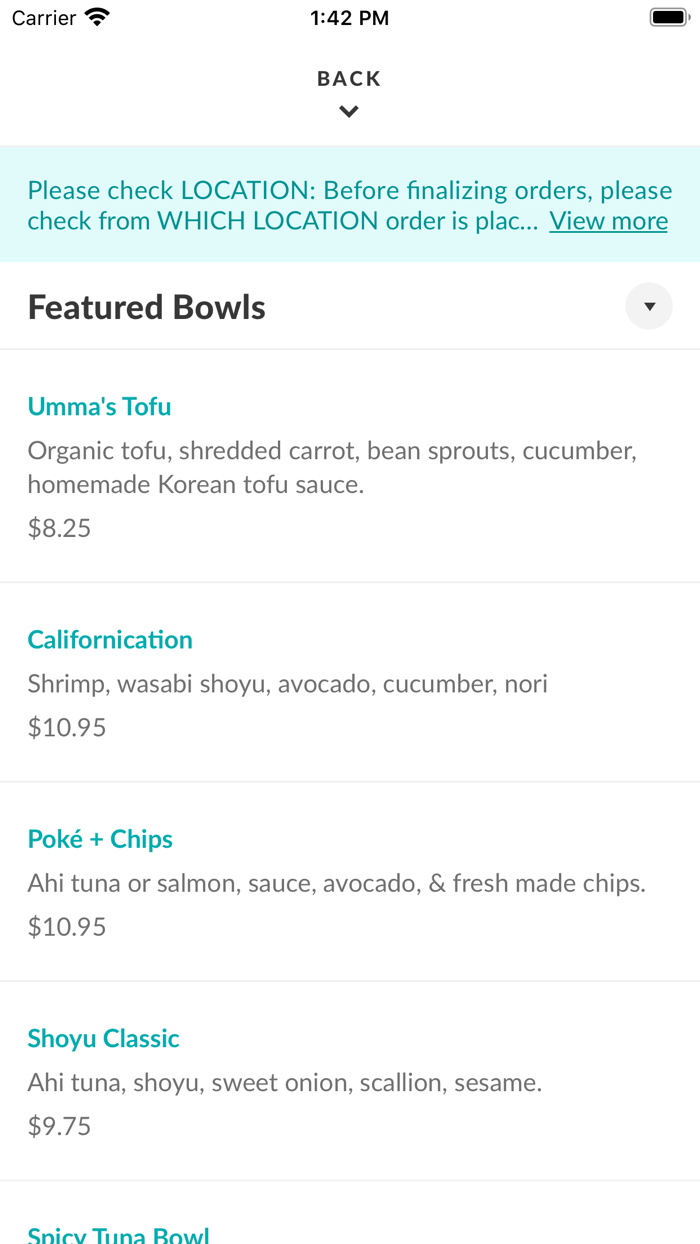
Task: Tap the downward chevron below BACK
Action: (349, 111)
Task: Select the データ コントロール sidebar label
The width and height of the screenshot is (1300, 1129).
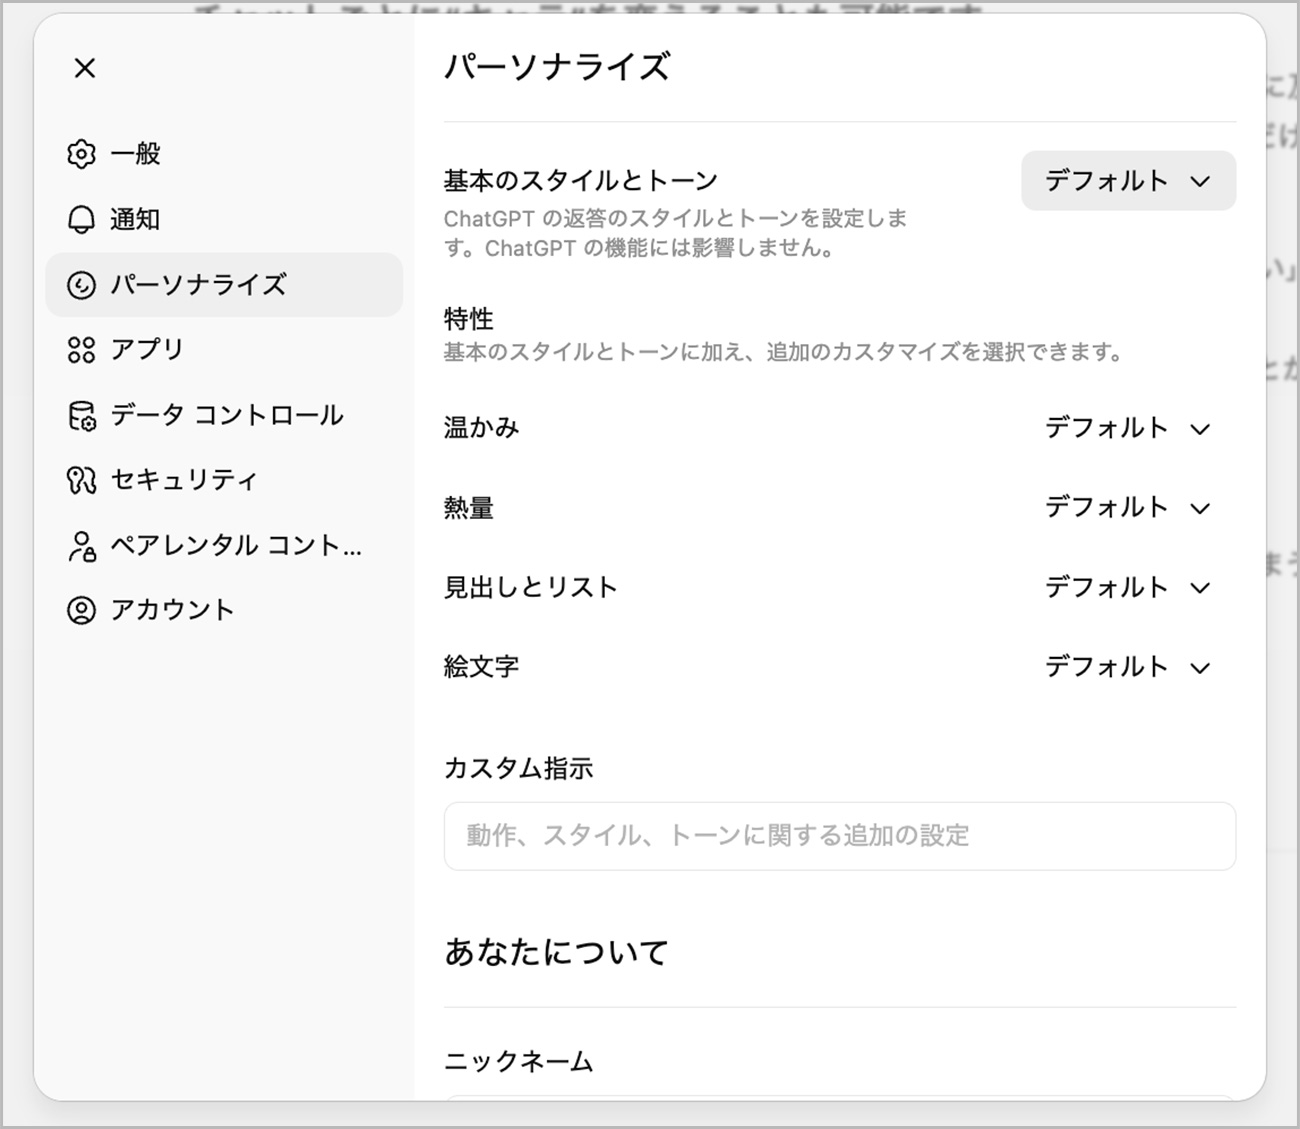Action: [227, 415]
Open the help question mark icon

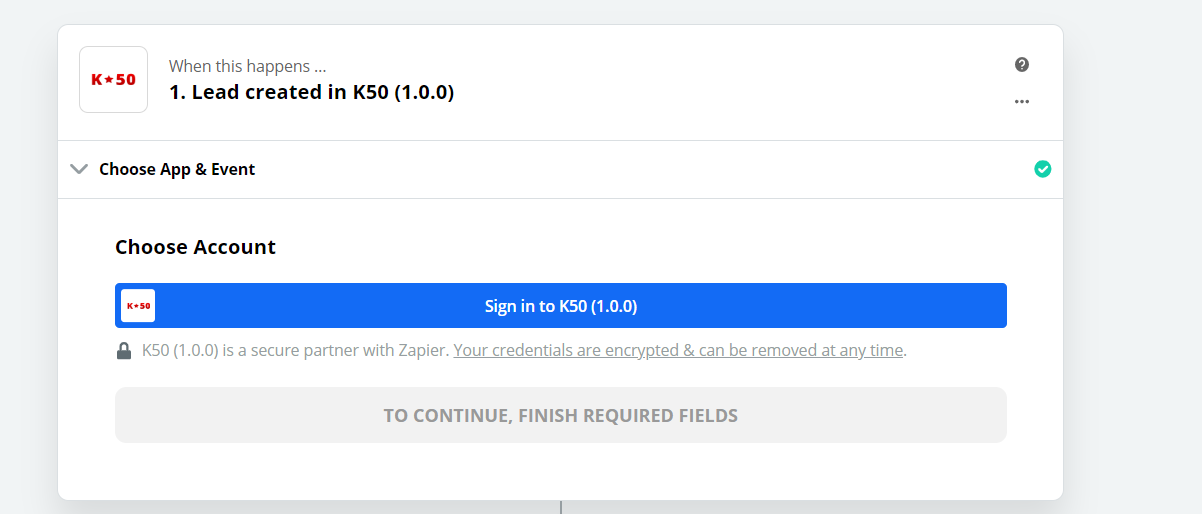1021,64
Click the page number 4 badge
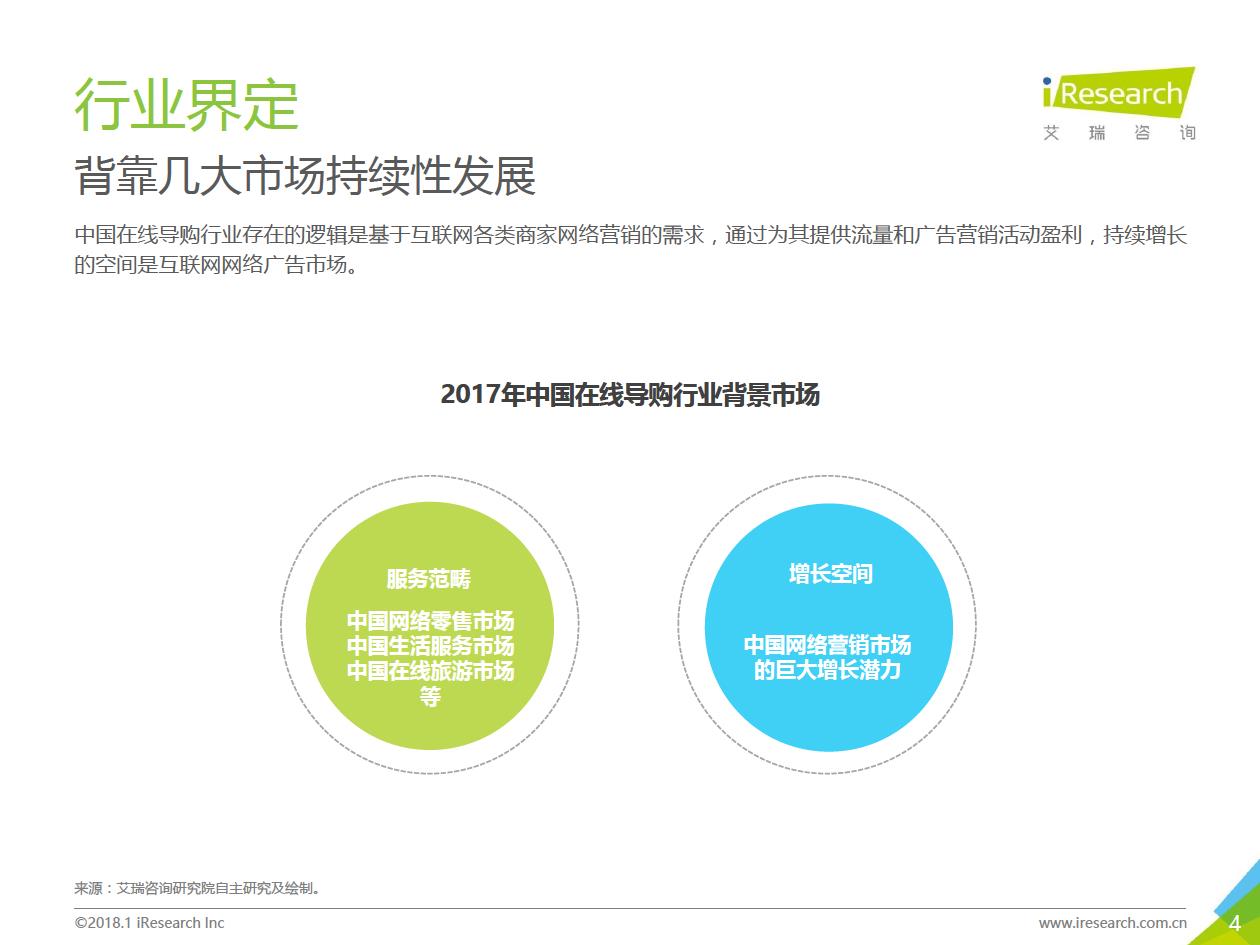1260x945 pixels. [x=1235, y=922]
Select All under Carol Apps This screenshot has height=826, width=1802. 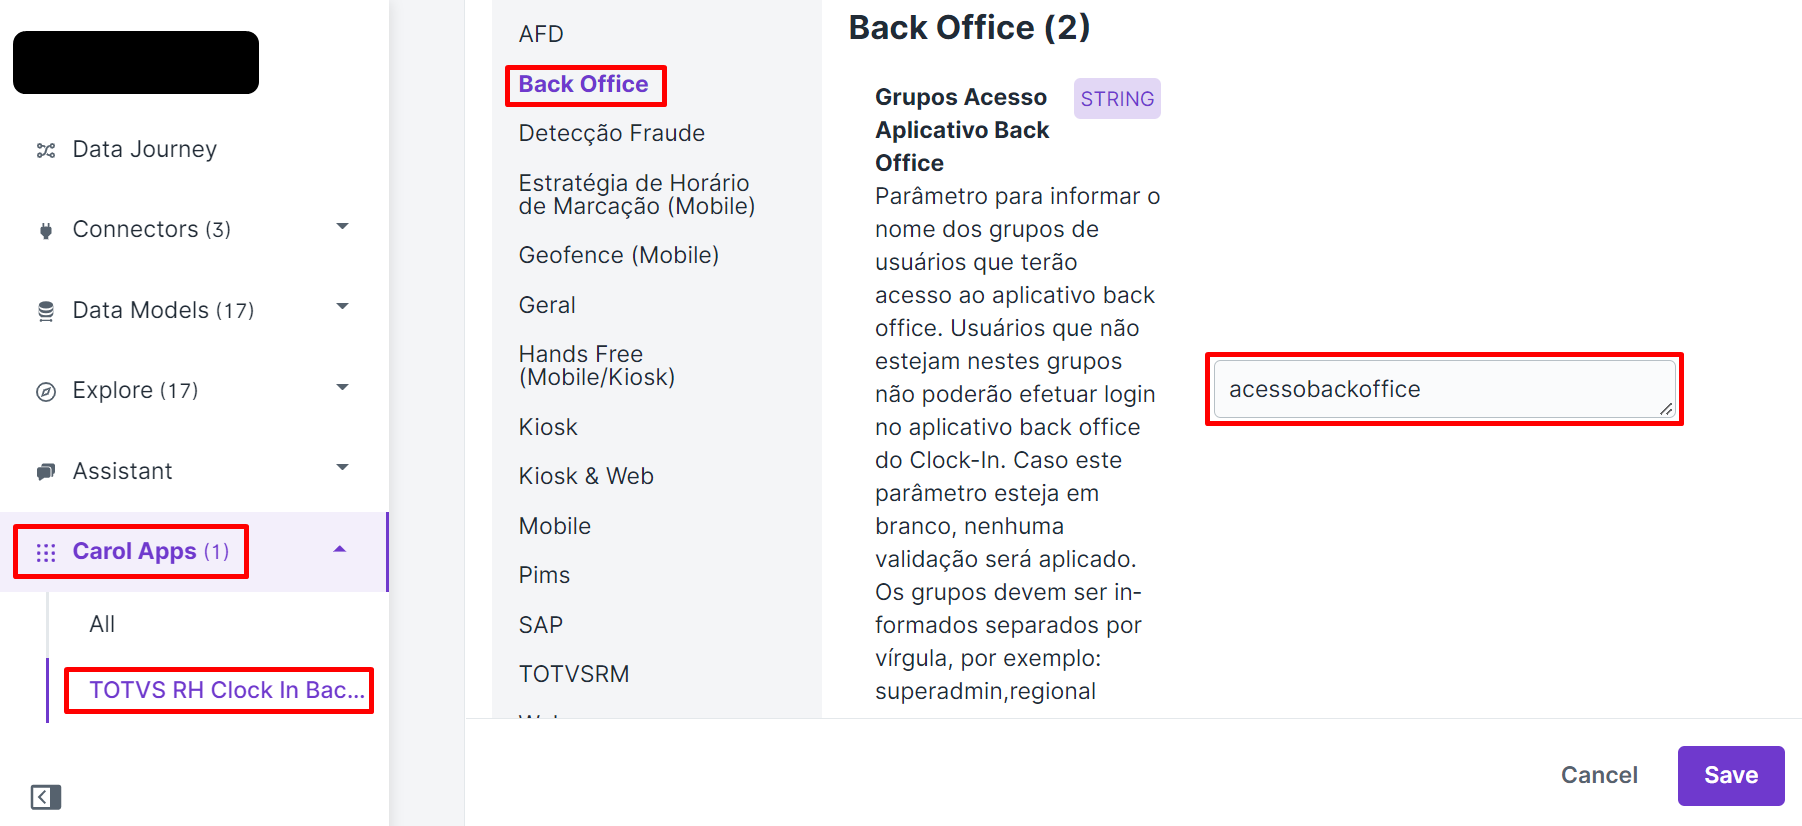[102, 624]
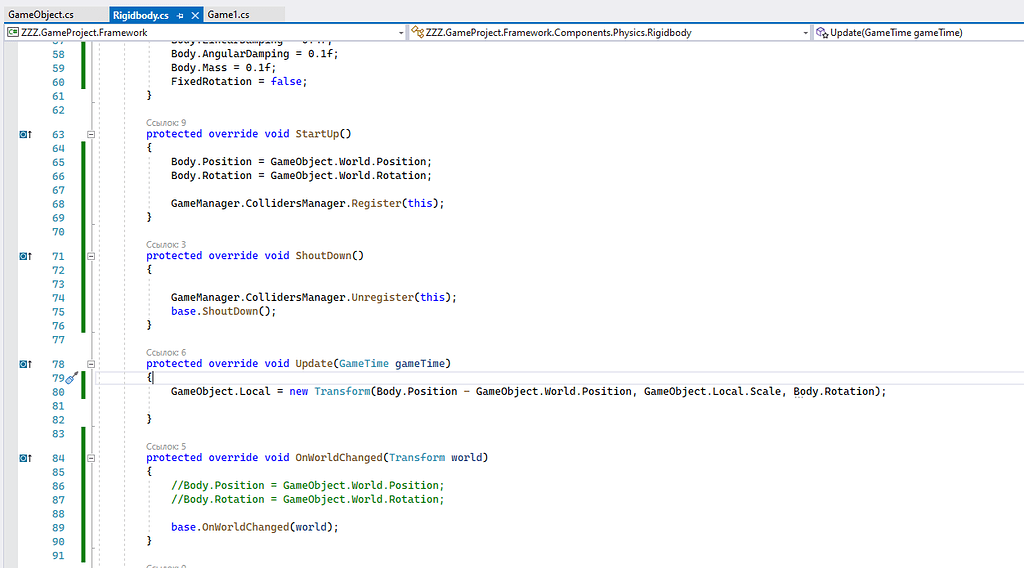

========================================

■ **TO BE DONE**
Count how many lines in the rows above contain the string "Task". Give only the number.

■ **THE ANSWER**
2